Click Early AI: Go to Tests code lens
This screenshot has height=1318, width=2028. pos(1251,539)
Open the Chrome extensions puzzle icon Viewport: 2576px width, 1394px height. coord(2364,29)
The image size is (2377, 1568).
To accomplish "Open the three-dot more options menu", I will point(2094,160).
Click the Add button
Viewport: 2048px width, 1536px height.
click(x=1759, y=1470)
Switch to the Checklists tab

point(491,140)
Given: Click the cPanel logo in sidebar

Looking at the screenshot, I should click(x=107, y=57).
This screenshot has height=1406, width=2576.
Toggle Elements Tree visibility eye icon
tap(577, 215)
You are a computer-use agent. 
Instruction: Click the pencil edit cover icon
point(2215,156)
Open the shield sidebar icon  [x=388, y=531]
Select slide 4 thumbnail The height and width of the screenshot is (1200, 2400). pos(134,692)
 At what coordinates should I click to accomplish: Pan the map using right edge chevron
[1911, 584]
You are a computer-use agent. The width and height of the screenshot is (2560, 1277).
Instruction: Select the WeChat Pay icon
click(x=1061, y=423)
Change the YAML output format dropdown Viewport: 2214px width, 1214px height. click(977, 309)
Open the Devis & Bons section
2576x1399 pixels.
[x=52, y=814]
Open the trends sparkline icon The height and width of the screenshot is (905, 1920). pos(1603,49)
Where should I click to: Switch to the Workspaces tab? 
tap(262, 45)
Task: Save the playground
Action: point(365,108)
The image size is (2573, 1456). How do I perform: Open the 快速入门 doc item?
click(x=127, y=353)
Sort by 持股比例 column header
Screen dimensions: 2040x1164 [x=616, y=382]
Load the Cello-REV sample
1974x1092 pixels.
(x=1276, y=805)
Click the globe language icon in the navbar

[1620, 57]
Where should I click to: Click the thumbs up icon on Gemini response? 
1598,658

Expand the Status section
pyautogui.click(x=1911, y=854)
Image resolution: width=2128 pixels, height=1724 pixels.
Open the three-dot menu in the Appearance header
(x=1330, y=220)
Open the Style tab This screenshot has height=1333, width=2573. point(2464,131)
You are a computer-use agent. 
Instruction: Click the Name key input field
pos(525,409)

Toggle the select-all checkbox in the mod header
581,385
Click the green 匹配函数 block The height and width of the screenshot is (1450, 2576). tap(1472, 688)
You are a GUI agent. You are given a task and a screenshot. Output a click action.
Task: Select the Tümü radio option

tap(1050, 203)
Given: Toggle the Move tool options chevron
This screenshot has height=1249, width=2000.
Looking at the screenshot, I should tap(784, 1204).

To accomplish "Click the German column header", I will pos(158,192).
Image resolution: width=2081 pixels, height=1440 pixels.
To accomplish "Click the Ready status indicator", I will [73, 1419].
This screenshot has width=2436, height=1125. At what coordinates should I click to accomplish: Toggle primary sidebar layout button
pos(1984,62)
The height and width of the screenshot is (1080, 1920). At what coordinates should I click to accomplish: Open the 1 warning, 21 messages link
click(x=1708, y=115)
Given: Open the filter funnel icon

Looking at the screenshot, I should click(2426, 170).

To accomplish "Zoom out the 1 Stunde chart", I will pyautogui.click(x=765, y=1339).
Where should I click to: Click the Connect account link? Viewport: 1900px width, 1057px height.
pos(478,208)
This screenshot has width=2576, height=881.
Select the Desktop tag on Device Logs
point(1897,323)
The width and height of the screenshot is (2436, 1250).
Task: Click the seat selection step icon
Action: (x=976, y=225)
★ ★ ★ ★ ★
Set down nothing but the lines from the one containing "Where should I click to: Click the Connect" through the final line above, exactly as written.

Where should I click to: Click the Connect account link? Viewport: 1900px width, 1057px height.
pos(478,208)
This screenshot has width=2576, height=881.
Select the Desktop tag on Device Logs
point(1897,323)
The width and height of the screenshot is (2436, 1250).
Task: Click the seat selection step icon
Action: (x=976, y=225)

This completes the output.